Com ambígua inesgotabilidade e possibilidades iconológicas, a pintora apresenta objetos particulares encharcados de sugestões poéticas. Uma maçã, por exemplo: o cuidado tomado em polir sua casca envolvida por um lenço, sua presença na cesta de frutas na mesa posta, o grato orgulho disposto à mesa da professora, sua silhueta erótica, a síntese do pecado original, o primeiro desejo. Não há, portanto, nenhuma tentativa de estabelecer uma ideia platônica das coisas – há, na verdade, o esforço de acessar o núcleo rígido da imaginação da pintora. Essas imagens cristalinas, puras na medida em que são frágeis, mostram o entrelaçamento, por parte de Siebra, da psicanálise e da construção de arquétipos imagéticos que flertam com suas potências inconscientes.

As pinturas de Siebra remontam o árduo e corajoso exercício de relembrar memórias distantes incrustadas no inconsciente: imagina-se o ato de se lembrar com tanta força, com os olhos bem fechados e a respiração presa, como se dar a luz a uma imagem que vem ao mundo como se parida em faíscas pelos ouvidos. Suas imagens são sutilmente materializadas em entregas diretas, sem mediações. Ao sentar-se à mesa cuidadosamente posta apenas para si mesma, abrir um caderno de desenhos para trabalhar e colocar uma flor na lapela, anuncia a determinação diária de encarar o mundo, a força de lidar com a beleza e a dor exorbitantes por meio de um ato modesto, como a dizer: “Mundo, eu estou aqui para sofrer por você.
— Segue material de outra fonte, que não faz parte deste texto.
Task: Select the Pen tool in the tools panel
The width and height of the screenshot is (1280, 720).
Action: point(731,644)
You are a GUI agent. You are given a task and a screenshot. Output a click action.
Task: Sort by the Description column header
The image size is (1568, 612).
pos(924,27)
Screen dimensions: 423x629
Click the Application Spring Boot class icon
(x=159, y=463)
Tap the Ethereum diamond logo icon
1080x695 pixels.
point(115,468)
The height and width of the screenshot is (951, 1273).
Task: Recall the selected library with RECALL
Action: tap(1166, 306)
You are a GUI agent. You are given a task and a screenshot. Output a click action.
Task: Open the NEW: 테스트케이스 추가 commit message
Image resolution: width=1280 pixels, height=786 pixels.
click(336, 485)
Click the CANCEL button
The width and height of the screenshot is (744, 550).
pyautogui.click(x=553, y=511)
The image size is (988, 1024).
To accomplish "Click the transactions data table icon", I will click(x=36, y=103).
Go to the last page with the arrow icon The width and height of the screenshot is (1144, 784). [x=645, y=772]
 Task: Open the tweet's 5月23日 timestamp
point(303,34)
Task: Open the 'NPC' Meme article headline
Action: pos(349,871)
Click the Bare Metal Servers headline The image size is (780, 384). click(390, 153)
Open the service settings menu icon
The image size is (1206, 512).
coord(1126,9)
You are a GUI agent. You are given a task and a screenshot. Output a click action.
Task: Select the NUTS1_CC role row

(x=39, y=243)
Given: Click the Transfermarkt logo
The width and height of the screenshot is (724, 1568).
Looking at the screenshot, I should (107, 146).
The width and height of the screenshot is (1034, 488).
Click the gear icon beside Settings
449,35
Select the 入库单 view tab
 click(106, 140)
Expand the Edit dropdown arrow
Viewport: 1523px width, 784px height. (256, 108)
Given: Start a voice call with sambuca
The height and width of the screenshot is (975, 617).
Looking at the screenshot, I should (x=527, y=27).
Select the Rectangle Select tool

Para morrer de amor por toda e cada coisa. Eu estou aqui, sozinha, pronta. É comigo.”



[1] Clarice Lispector, A hora da estrela. São Paulo: Rocco, 1998 (originalmente publicado em 1977). p. 21.

[2] Virginia Woolf, “Solid Objects” (1920) in Virginia Woolf, A Haunted House: The Complete Shorter Fiction (ed. Susan Dick). London: Vintage, 2003, p. 98, tradução livre.

[3] Michael Baxandall, Padrões de intenção: a explicação histórica dos quadros. São Paulo: Companhia das Letras, 2006, p. 102.